# Random Matrix Algebra

I've been getting familiar with the Sage environment. Here's a nontrivial result (but I dunno how interesting it is) about eigenvalues.

Take the finite field GF(3), and look at all its 3x3 matrices. How many of these 39 = 19683 matrices' characteristic functions have all three roots? Or no roots? Brute force search reveals:

```roots 	count
() 	3456
(0) 	2106
(1) 	2106
(2) 	2106
(0,0,0) 	729
(0,0,1) 	1054
(0,0,2) 	1053
(0,1,1) 	1052
(0,1,2) 	1404
(0,2,2) 	1053
(1,1,1) 	729
(1,1,2) 	1053
(1,2,2) 	1053
(2,2,2) 	729
```

No cubic in GF(3) has just two roots for the same reason as cubics in the reals don't have just two real roots, I think. The element of a field extension in which those two extra roots exist must cancel out.
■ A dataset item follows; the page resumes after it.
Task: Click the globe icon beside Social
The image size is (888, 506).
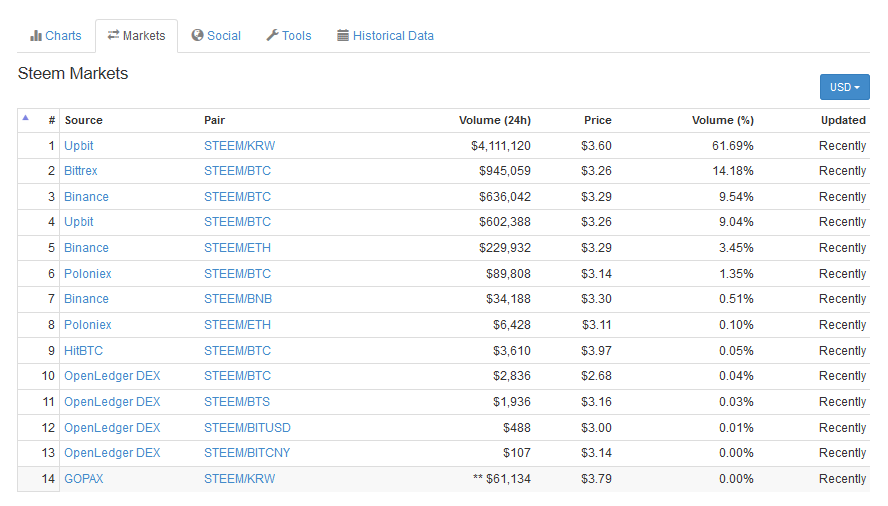Action: (197, 35)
But in GF(3) you've got degree-three extensions too, so zero-root polynomials exist as well.

What's potentially interesting here is the symmetry breaking for (0, 0, 1) and (0, 0, 2). Those cases have +1 and -1 count, respectively, than you would "expect" by comparison with (0, 0, 1), (1, 1, 2), (0, 1, 1), and (1, 2, 2). The single-root cases are perfect symmetric, by contrast.
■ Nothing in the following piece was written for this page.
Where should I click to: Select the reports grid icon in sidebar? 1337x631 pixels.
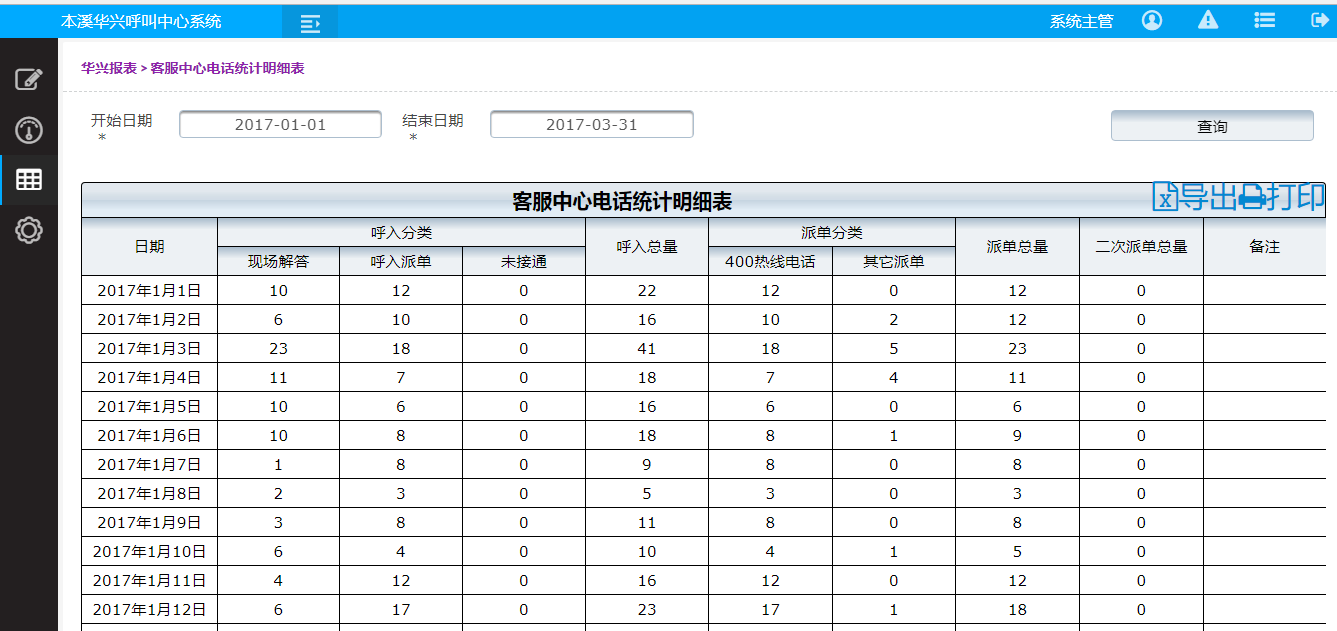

Anyway, since these roots are the eigenvalues it turns out that just slightly over 50% of the 3x3 matrices in GF(3) have the full set of eigenvalues (and thus might be diagonalizable, although probably a lot are defective.)

Expanding to 4x4 matrices (43 million of them) or GF(5) (about 2 million) would require a lot more processing time, so I'd like to make the computation smarter in some way.